Render every line from the start of the lines below down to the one containing "(x=131, y=288)" as a Markdown table with the columns No. and Text, skipping blank lines. Include only those lines.

(Rows of pointing data)
********

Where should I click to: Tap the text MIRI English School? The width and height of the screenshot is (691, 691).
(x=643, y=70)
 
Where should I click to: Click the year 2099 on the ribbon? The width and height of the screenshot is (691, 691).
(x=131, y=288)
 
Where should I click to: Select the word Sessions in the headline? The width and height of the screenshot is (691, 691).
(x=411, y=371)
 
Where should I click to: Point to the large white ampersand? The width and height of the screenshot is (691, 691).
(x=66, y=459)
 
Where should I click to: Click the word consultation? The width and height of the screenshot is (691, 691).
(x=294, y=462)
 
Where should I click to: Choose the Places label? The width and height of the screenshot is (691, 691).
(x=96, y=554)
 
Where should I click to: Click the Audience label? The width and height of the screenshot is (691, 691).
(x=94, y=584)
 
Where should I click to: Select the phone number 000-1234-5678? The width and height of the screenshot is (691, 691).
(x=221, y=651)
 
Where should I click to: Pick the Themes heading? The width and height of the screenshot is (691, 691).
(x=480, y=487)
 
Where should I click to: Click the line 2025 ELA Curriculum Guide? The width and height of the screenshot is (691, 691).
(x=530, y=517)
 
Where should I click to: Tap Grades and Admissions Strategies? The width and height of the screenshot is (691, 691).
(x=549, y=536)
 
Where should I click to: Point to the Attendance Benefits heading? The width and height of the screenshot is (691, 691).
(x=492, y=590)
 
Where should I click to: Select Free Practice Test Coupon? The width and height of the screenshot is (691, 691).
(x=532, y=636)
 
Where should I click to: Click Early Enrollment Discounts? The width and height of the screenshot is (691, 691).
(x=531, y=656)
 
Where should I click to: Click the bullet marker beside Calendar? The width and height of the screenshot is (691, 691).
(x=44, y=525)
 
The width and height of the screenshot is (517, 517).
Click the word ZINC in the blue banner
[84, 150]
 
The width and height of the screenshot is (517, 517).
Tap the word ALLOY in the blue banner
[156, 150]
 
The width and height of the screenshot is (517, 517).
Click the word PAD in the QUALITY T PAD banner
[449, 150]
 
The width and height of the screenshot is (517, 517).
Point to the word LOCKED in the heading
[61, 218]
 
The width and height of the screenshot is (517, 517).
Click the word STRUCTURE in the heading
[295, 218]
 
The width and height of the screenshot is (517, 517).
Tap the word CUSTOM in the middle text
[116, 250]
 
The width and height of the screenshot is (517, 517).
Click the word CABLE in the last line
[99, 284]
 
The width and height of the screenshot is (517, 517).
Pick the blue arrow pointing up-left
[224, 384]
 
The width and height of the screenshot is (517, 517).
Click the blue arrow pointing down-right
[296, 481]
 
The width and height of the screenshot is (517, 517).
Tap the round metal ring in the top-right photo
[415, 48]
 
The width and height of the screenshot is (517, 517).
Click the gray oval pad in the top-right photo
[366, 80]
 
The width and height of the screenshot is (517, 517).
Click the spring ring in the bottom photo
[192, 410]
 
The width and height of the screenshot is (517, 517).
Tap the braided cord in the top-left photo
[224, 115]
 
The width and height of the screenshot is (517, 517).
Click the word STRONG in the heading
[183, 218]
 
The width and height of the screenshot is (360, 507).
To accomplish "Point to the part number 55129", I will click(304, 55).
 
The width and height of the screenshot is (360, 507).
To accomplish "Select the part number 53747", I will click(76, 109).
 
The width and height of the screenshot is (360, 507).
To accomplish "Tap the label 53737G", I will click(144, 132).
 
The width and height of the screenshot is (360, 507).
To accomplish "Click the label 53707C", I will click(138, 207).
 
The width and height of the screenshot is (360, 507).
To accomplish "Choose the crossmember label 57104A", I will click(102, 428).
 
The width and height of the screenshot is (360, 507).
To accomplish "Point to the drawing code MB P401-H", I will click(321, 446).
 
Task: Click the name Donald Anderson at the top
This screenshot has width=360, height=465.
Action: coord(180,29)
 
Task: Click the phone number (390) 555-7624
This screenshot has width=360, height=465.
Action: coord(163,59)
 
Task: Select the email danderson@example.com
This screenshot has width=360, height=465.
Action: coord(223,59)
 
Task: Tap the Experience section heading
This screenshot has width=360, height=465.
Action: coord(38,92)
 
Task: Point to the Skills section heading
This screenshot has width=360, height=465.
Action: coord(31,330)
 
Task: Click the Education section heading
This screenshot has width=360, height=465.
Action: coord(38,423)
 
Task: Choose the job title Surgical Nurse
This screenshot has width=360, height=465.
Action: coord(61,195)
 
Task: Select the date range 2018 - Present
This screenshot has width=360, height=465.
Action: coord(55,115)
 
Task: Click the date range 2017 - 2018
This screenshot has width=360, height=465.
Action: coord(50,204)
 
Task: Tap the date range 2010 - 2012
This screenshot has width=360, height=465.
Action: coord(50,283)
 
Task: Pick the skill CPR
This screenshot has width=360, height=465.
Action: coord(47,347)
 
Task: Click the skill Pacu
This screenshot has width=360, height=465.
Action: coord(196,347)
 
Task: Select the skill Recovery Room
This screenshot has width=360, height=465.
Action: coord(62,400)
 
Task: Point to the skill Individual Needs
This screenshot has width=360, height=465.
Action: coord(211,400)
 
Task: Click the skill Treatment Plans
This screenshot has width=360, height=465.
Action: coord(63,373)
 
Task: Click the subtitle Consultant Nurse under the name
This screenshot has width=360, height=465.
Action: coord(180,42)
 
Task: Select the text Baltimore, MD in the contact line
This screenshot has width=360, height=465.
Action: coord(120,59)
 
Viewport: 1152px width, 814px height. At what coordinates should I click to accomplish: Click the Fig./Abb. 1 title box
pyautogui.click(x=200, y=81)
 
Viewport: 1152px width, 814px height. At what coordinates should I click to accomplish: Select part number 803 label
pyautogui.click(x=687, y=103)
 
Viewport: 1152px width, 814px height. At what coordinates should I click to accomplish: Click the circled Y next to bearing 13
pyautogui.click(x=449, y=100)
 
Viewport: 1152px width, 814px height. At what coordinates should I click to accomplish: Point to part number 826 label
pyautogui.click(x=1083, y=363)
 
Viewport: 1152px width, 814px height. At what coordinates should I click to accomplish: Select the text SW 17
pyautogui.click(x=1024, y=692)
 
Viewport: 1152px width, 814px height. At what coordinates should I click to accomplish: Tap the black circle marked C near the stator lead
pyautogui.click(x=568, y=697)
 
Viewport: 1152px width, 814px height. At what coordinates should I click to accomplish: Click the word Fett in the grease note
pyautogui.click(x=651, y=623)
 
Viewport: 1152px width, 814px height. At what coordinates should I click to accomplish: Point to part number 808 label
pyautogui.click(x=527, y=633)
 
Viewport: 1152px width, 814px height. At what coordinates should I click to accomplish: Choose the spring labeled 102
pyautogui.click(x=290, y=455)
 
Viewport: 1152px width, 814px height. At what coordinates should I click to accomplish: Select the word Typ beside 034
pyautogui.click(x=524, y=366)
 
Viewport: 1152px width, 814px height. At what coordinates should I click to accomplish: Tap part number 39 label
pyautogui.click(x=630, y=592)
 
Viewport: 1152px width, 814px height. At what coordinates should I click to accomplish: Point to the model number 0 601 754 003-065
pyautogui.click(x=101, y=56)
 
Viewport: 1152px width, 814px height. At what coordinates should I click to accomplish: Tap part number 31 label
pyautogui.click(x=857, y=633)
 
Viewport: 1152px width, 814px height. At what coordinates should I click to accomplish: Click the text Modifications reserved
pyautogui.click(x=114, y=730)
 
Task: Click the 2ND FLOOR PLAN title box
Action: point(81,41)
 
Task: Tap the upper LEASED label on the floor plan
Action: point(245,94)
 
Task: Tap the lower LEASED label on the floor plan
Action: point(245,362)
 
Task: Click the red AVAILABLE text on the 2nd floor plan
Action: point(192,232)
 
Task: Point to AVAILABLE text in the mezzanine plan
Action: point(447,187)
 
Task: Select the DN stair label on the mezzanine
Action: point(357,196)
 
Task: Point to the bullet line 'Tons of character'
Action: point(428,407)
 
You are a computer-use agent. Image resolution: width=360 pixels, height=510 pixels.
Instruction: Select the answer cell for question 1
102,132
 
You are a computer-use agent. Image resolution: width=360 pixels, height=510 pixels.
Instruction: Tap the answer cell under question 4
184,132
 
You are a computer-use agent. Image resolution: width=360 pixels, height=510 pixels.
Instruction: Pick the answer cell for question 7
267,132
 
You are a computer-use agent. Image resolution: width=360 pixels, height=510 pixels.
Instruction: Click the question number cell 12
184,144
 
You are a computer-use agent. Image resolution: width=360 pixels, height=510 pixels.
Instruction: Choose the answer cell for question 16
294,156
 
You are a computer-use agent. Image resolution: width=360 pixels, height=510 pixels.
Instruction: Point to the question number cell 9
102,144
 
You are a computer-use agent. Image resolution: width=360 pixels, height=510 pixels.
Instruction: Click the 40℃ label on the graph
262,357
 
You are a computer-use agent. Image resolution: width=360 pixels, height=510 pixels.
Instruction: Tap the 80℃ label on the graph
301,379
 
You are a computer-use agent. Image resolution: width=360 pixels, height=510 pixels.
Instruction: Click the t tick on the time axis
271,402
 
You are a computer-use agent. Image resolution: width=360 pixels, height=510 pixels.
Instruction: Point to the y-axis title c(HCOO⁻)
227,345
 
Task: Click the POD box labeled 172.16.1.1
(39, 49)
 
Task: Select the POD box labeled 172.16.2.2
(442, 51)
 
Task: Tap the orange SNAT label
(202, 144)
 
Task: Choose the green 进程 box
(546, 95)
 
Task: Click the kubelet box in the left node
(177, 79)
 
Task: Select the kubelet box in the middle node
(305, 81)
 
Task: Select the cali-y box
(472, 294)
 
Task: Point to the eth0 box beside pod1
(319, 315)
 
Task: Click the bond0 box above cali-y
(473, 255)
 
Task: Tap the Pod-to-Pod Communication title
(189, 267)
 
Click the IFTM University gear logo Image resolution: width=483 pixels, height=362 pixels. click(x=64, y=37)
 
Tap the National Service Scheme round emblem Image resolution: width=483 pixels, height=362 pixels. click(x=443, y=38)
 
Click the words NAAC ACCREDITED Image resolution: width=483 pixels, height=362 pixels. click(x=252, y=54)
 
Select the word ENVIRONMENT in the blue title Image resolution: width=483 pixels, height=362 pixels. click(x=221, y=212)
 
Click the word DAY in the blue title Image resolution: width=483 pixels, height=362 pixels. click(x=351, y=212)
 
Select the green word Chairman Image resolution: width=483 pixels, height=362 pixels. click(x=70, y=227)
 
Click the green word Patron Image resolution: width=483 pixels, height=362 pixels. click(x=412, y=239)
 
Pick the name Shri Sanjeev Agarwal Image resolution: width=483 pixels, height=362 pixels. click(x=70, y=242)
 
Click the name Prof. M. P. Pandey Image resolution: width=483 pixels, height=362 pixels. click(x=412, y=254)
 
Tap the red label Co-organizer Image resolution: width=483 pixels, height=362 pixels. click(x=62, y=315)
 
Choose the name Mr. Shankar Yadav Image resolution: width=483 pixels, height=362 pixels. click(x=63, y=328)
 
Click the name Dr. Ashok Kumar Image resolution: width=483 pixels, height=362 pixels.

********

## ANSWER BELOW
| No. | Text |
|---|---|
| 1 | Where should I click to: Tap the text MIRI English School? The width and height of the screenshot is (691, 691). |
| 2 | (x=643, y=70) |
| 3 | Where should I click to: Click the year 2099 on the ribbon? The width and height of the screenshot is (691, 691). |
| 4 | (x=131, y=288) |